February 8, 2007

E.F. Hutton

And the man behind the brand is...
Edward Hutton

For someone who would be included among America’s greatest capitalists Edward Francis Hutton’s business career got off to an inauspicious beginning. At 17 he secured a position in the mailroom of a prestigious New York mortgage company. Hutton’s climb from the ground floor didn’t get far. He took leave on an unauthorized vacation and was summarily fired.

Hutton next surfaced as a check writer in the Manhattan Trust Company.
The president criticized his sloppy penmanship one day and suggested a stint in night school. Hutton quit in a huff. But he did enroll in Packer’s Business School. Hutton became convinced that capitalism was the key to success. With a friend Hutton purchased a seat on the Consolidated Stock Exchange, forming the brokerage of Harris, Hutton & Company.

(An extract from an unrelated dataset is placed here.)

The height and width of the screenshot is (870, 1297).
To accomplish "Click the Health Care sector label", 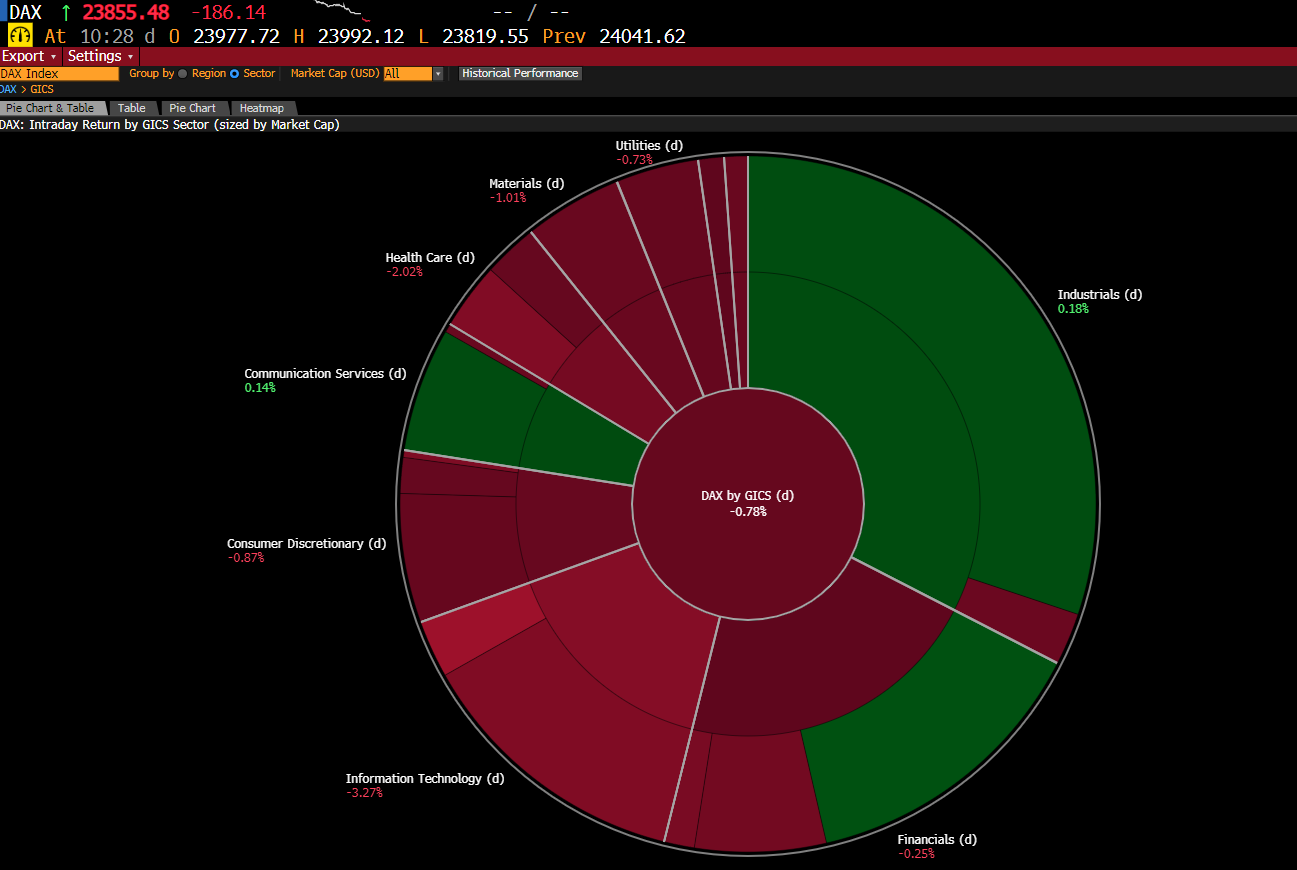I will [430, 258].
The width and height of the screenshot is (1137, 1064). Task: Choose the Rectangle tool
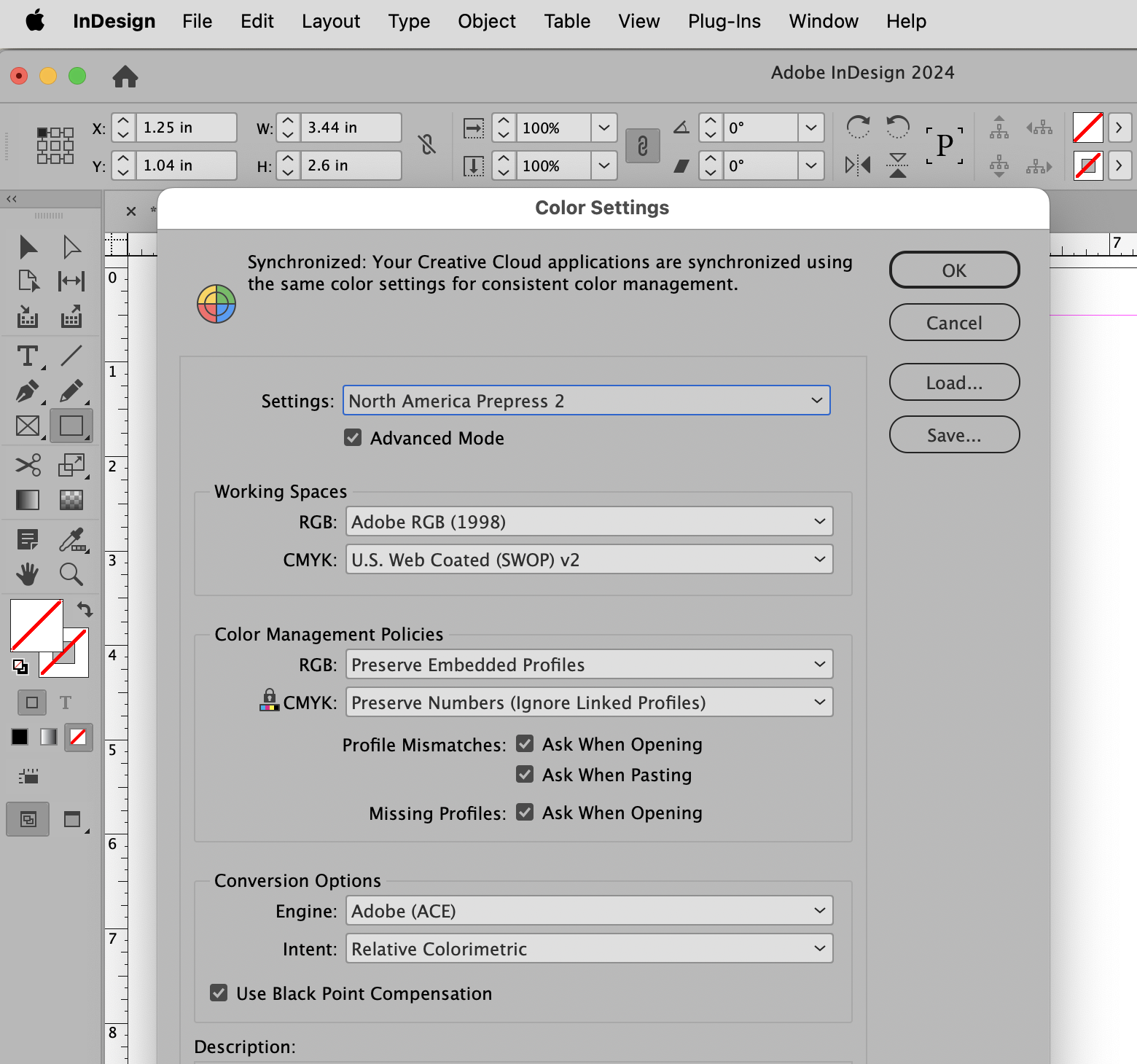[71, 426]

Strikingly handsome, Hutton hobnobbed in New York’s high society where he fell in love with the daughter of one of the leading members of the New York Stock Exchange. When he asked for her hand in marriage Hutton was dismissed as a worthy suitor because the Consolidated Stock Exchange was viewed by the Big Board as a street bazaar for hucksters and third-rate brokers. Hutton didn’t hesitate - he dissolved the partnership and married the girl in 1902.

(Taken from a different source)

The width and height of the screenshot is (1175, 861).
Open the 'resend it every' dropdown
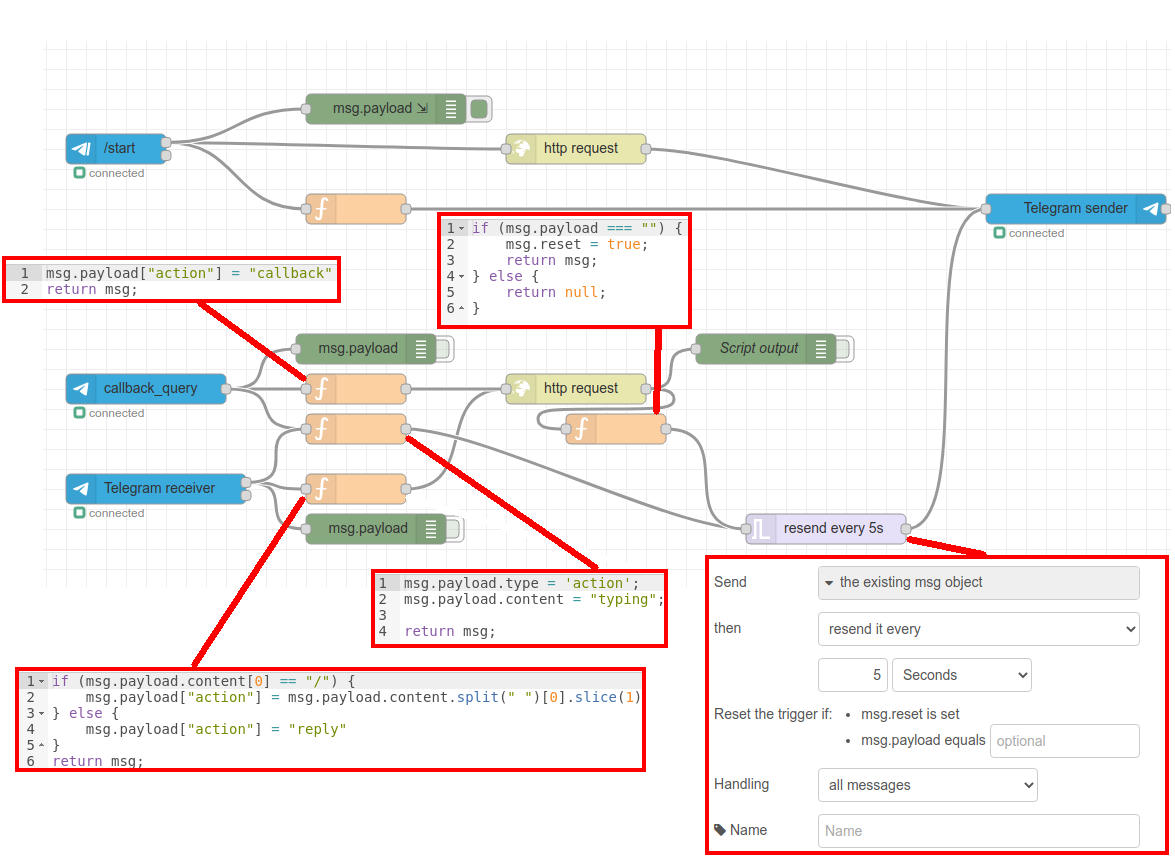coord(978,629)
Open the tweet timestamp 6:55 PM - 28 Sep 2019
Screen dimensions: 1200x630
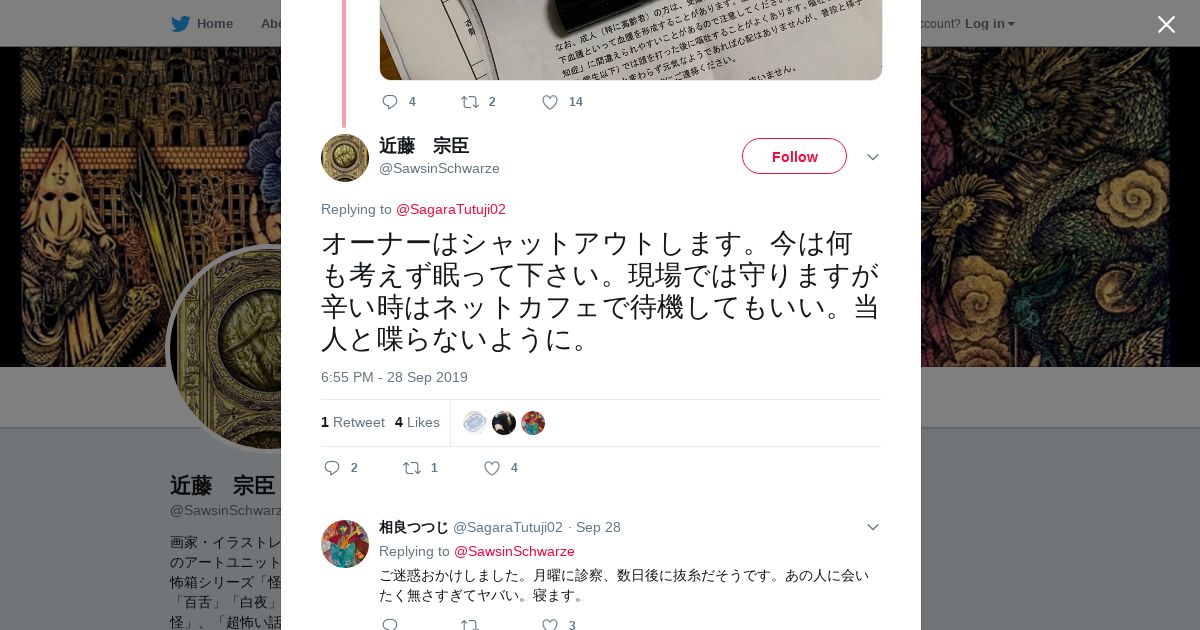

On their honeymoon to the West Coast Hutton realized that San Francisco and Los Angeles possessed no direct link to Wall Street. Financial information arrived slowly via a patchwork of telegraph feeds with stock quotes. Hutton became determined to establish a quality national brokerage to serve the west coast.

He began his married life by accepting a partnership with his cousin in a Cincinnati bond house. Hutton found himself trapped in a sleepy, unaggressive house with no interest in his plans to set up a coast-to-coast financial network.
He went back to New York and purchased a seat on the New York stock Exchange with his friend George Ellis. E.F. Hutton & Company began trading on October 12, 1903.

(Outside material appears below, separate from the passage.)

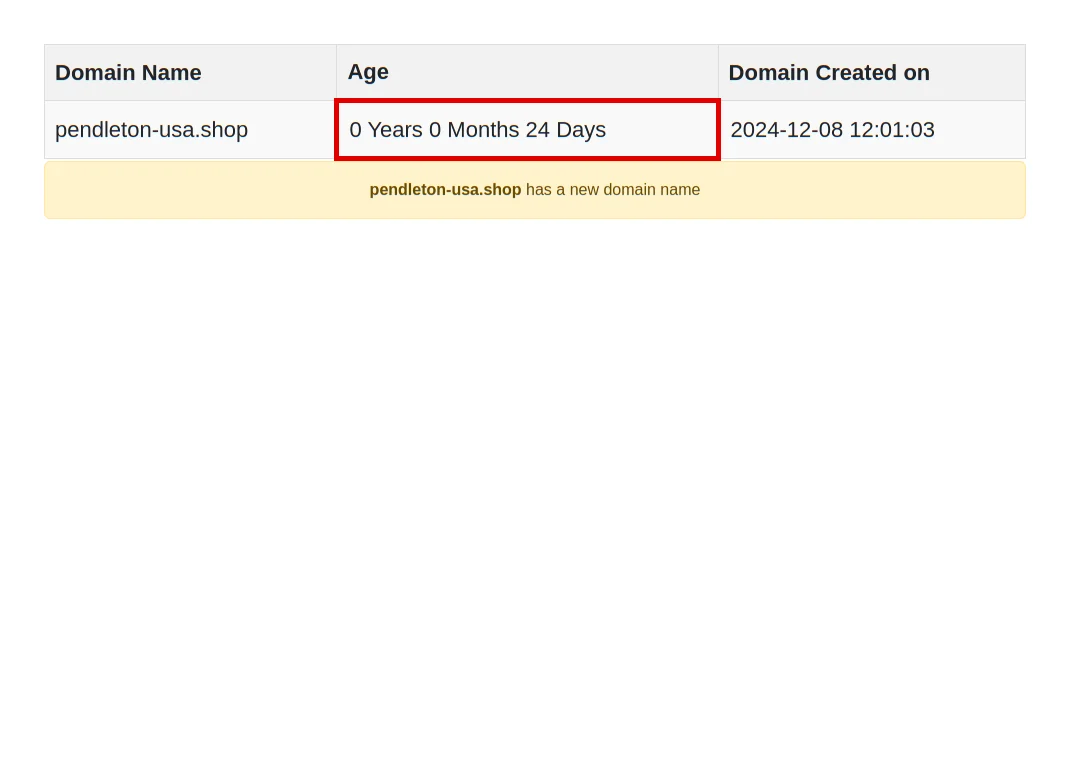Click the Domain Name column header
This screenshot has width=1070, height=761.
128,73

Hutton proved to be a financial salesman extraordinaire. He beat the streets uncovering new accounts until he was ready to pursue his dream of a west coast brokerage. His plan called for a private wire from New York to San Francisco providing investors with critical time for securities decisions. It wasn’t going to be easy.

Western Union went only as far as Salt Lake City and was in no hurry to stretch from the Atlantic to the Pacific. Hutton proposed to shoulder half the price of construction and maintenance of a line from Utah to San Francisco, up to $50,000. When it was completed Hutton had the only private transcontinental wire in the country.

When the E.F. Hutton office opened in December of 1904 his San Francisco brokers could execute orders in minutes as opposed to hours and more for other houses. The biggest players in San Francisco were soon E.F. Hutton clients.
For years many investors on the West Coast thought E.F. Hutton was the Stock Exchange.

Much less known in New York the brokerage continued to be aggressive.
Rather than wait for clients Hutton established hotel branches for the convenience of wealthy travelers. Ellis proved to be the ideal partner for the mercurial Hutton; he was methodical, cautious and reserved.

Tragically both his wife and son died before Hutton was 45. He married the daughter of C.W. Post, who founded the Postum Cereal Company. It was a curious pairing of opposite personalities but his staid, proper wife convinced the impulsive Hutton to take the chairmanship of Postum Cereal. In 1923 he stepped away from his senior partnership in E.F. Hutton & Company.

With Postum Hutton directed the merger of fifteen nationally known grocery manufacturing companies into the General Foods Corporation in 1929. Hutton served as chairman of the new conglomerate until 1935. Coincidentally, he divorced his second wife that same year.

In later years Hutton founded the Freedoms Foundation at Valley Forge, Pennsylvania, to give awards to individuals and organizations that promote patriotic ideals. He penned a newspaper column titled “Think it Through” which appeared in more than 60 papers across America before he passed away at the age of 86.